Rewrite all the data below, swapping every "Viewport" for "Window" and leaving everything else unchanged.

[Target pointing data]
+++

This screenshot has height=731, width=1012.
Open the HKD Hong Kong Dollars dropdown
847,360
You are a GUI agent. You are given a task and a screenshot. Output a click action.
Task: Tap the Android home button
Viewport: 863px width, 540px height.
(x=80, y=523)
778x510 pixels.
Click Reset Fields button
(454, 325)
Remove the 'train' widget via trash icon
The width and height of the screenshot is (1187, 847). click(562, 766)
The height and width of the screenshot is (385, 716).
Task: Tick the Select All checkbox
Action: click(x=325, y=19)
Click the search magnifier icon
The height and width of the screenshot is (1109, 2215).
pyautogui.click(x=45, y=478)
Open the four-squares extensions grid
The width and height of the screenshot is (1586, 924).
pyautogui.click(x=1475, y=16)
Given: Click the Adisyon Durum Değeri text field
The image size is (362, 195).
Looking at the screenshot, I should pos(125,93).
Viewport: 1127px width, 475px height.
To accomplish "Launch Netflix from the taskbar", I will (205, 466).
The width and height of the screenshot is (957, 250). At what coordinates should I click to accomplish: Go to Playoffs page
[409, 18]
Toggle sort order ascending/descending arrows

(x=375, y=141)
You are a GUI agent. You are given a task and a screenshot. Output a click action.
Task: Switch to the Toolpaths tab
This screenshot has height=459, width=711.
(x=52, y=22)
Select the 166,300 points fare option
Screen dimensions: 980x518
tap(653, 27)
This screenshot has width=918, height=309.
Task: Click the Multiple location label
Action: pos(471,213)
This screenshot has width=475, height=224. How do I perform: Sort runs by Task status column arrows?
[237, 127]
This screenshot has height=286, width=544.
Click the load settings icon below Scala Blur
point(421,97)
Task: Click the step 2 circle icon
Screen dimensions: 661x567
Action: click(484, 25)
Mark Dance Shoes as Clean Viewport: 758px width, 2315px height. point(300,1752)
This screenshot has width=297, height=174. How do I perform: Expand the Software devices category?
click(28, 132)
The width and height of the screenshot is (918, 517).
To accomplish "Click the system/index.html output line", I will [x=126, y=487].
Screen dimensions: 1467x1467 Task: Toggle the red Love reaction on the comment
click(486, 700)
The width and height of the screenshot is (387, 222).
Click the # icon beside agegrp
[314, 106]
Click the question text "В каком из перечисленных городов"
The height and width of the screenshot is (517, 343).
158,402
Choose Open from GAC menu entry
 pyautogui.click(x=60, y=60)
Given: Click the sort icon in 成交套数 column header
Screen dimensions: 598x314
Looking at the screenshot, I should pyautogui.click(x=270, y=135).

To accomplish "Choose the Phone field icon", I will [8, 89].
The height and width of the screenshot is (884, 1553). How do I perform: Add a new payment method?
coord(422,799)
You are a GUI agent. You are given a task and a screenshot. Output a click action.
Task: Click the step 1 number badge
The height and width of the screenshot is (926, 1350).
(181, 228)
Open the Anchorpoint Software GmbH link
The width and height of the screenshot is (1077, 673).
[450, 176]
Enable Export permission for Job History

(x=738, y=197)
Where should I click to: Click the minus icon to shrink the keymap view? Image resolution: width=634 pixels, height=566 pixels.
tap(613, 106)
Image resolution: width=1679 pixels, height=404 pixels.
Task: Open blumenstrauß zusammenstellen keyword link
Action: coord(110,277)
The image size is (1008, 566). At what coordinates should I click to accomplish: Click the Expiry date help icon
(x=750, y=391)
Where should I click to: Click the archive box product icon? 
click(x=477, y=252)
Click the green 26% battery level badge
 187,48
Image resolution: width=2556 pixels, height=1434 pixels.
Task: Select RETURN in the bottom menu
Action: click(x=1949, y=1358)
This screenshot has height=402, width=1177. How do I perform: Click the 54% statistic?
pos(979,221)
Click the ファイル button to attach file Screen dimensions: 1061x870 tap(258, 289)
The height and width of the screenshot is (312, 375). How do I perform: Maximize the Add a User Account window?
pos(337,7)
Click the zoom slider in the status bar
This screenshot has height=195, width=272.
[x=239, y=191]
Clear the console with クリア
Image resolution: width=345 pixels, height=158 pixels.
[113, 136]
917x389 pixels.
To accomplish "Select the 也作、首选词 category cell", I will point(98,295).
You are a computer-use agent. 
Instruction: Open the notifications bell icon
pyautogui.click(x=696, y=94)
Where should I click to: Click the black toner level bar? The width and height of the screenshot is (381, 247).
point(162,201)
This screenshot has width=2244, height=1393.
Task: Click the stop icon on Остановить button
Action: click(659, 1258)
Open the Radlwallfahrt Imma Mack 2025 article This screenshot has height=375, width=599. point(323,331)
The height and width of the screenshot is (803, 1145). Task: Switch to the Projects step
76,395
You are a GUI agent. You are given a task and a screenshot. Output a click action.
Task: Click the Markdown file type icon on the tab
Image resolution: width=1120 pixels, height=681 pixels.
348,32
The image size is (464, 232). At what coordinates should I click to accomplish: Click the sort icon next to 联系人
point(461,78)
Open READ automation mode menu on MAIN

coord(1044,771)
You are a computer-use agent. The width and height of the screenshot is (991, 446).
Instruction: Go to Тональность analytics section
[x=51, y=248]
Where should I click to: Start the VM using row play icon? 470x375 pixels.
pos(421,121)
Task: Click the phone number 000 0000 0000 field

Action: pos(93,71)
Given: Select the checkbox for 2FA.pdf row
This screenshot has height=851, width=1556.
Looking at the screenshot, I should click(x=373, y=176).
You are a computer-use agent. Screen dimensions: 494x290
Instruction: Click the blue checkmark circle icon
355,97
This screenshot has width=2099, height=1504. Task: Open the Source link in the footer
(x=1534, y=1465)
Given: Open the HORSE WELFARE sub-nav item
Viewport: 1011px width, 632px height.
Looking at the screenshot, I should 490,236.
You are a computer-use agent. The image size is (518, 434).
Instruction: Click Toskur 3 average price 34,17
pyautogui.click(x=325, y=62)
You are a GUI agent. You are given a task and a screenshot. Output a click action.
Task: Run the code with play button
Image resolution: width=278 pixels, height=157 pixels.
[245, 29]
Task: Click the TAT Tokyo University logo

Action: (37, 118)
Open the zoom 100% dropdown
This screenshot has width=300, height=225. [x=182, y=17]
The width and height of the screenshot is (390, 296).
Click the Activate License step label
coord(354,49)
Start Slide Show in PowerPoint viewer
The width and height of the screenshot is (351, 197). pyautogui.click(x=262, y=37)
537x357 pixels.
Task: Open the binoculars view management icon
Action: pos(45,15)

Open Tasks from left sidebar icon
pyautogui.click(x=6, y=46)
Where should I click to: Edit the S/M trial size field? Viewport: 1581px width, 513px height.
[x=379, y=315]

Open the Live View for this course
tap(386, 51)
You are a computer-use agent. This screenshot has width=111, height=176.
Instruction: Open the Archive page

+++

## [Final answer]
This screenshot has height=731, width=1012.
Open the HKD Hong Kong Dollars dropdown
847,360
You are a GUI agent. You are given a task and a screenshot. Output a click action.
Task: Tap the Android home button
Window: 863px width, 540px height.
(x=80, y=523)
778x510 pixels.
Click Reset Fields button
(454, 325)
Remove the 'train' widget via trash icon
The width and height of the screenshot is (1187, 847). click(562, 766)
The height and width of the screenshot is (385, 716).
Task: Tick the Select All checkbox
Action: click(x=325, y=19)
Click the search magnifier icon
The height and width of the screenshot is (1109, 2215).
pyautogui.click(x=45, y=478)
Open the four-squares extensions grid
The width and height of the screenshot is (1586, 924).
pyautogui.click(x=1475, y=16)
Given: Click the Adisyon Durum Değeri text field
The image size is (362, 195).
Looking at the screenshot, I should pos(125,93).
Window: 1127px width, 475px height.
To accomplish "Launch Netflix from the taskbar", I will (205, 466).
The width and height of the screenshot is (957, 250). At what coordinates should I click to accomplish: Go to Playoffs page
[409, 18]
Toggle sort order ascending/descending arrows

(x=375, y=141)
You are a GUI agent. You are given a task and a screenshot. Output a click action.
Task: Switch to the Toolpaths tab
This screenshot has height=459, width=711.
(x=52, y=22)
Select the 166,300 points fare option
Screen dimensions: 980x518
tap(653, 27)
This screenshot has width=918, height=309.
Task: Click the Multiple location label
Action: pos(471,213)
This screenshot has width=475, height=224. How do I perform: Sort runs by Task status column arrows?
[237, 127]
This screenshot has height=286, width=544.
Click the load settings icon below Scala Blur
point(421,97)
Task: Click the step 2 circle icon
Screen dimensions: 661x567
Action: click(484, 25)
Mark Dance Shoes as Clean Window: 758px width, 2315px height. point(300,1752)
This screenshot has width=297, height=174. How do I perform: Expand the Software devices category?
click(28, 132)
The width and height of the screenshot is (918, 517).
To accomplish "Click the system/index.html output line", I will [x=126, y=487].
Screen dimensions: 1467x1467 Task: Toggle the red Love reaction on the comment
click(486, 700)
The width and height of the screenshot is (387, 222).
Click the # icon beside agegrp
[314, 106]
Click the question text "В каком из перечисленных городов"
The height and width of the screenshot is (517, 343).
158,402
Choose Open from GAC menu entry
 pyautogui.click(x=60, y=60)
Given: Click the sort icon in 成交套数 column header
Screen dimensions: 598x314
Looking at the screenshot, I should pyautogui.click(x=270, y=135).

To accomplish "Choose the Phone field icon", I will [8, 89].
The height and width of the screenshot is (884, 1553). How do I perform: Add a new payment method?
coord(422,799)
You are a GUI agent. You are given a task and a screenshot. Output a click action.
Task: Click the step 1 number badge
The height and width of the screenshot is (926, 1350).
(181, 228)
Open the Anchorpoint Software GmbH link
The width and height of the screenshot is (1077, 673).
[450, 176]
Enable Export permission for Job History

(x=738, y=197)
Where should I click to: Click the minus icon to shrink the keymap view? Image resolution: width=634 pixels, height=566 pixels.
tap(613, 106)
Image resolution: width=1679 pixels, height=404 pixels.
Task: Open blumenstrauß zusammenstellen keyword link
Action: coord(110,277)
The image size is (1008, 566). At what coordinates should I click to accomplish: Click the Expiry date help icon
(x=750, y=391)
Where should I click to: Click the archive box product icon? 
click(x=477, y=252)
Click the green 26% battery level badge
 187,48
Image resolution: width=2556 pixels, height=1434 pixels.
Task: Select RETURN in the bottom menu
Action: click(x=1949, y=1358)
This screenshot has height=402, width=1177. How do I perform: Click the 54% statistic?
pos(979,221)
Click the ファイル button to attach file Screen dimensions: 1061x870 tap(258, 289)
The height and width of the screenshot is (312, 375). How do I perform: Maximize the Add a User Account window?
pos(337,7)
Click the zoom slider in the status bar
This screenshot has height=195, width=272.
[x=239, y=191]
Clear the console with クリア
Image resolution: width=345 pixels, height=158 pixels.
[113, 136]
917x389 pixels.
To accomplish "Select the 也作、首选词 category cell", I will point(98,295).
You are a computer-use agent. 
Instruction: Open the notifications bell icon
pyautogui.click(x=696, y=94)
Where should I click to: Click the black toner level bar? The width and height of the screenshot is (381, 247).
point(162,201)
This screenshot has width=2244, height=1393.
Task: Click the stop icon on Остановить button
Action: click(659, 1258)
Open the Radlwallfahrt Imma Mack 2025 article This screenshot has height=375, width=599. point(323,331)
The height and width of the screenshot is (803, 1145). Task: Switch to the Projects step
76,395
You are a GUI agent. You are given a task and a screenshot. Output a click action.
Task: Click the Markdown file type icon on the tab
Image resolution: width=1120 pixels, height=681 pixels.
348,32
The image size is (464, 232). At what coordinates should I click to accomplish: Click the sort icon next to 联系人
point(461,78)
Open READ automation mode menu on MAIN

coord(1044,771)
You are a computer-use agent. The width and height of the screenshot is (991, 446).
Instruction: Go to Тональность analytics section
[x=51, y=248]
Where should I click to: Start the VM using row play icon? 470x375 pixels.
pos(421,121)
Task: Click the phone number 000 0000 0000 field

Action: pos(93,71)
Given: Select the checkbox for 2FA.pdf row
This screenshot has height=851, width=1556.
Looking at the screenshot, I should click(x=373, y=176).
You are a computer-use agent. Screen dimensions: 494x290
Instruction: Click the blue checkmark circle icon
355,97
This screenshot has width=2099, height=1504. Task: Open the Source link in the footer
(x=1534, y=1465)
Given: Open the HORSE WELFARE sub-nav item
Window: 1011px width, 632px height.
Looking at the screenshot, I should 490,236.
You are a computer-use agent. The image size is (518, 434).
Instruction: Click Toskur 3 average price 34,17
pyautogui.click(x=325, y=62)
You are a GUI agent. You are given a task and a screenshot. Output a click action.
Task: Run the code with play button
Image resolution: width=278 pixels, height=157 pixels.
[245, 29]
Task: Click the TAT Tokyo University logo

Action: (37, 118)
Open the zoom 100% dropdown
This screenshot has width=300, height=225. [x=182, y=17]
The width and height of the screenshot is (390, 296).
Click the Activate License step label
coord(354,49)
Start Slide Show in PowerPoint viewer
The width and height of the screenshot is (351, 197). pyautogui.click(x=262, y=37)
537x357 pixels.
Task: Open the binoculars view management icon
Action: pos(45,15)

Open Tasks from left sidebar icon
pyautogui.click(x=6, y=46)
Where should I click to: Edit the S/M trial size field? Window: 1581px width, 513px height.
[x=379, y=315]

Open the Live View for this course
tap(386, 51)
You are a computer-use agent. This screenshot has width=111, height=176.
Instruction: Open the Archive page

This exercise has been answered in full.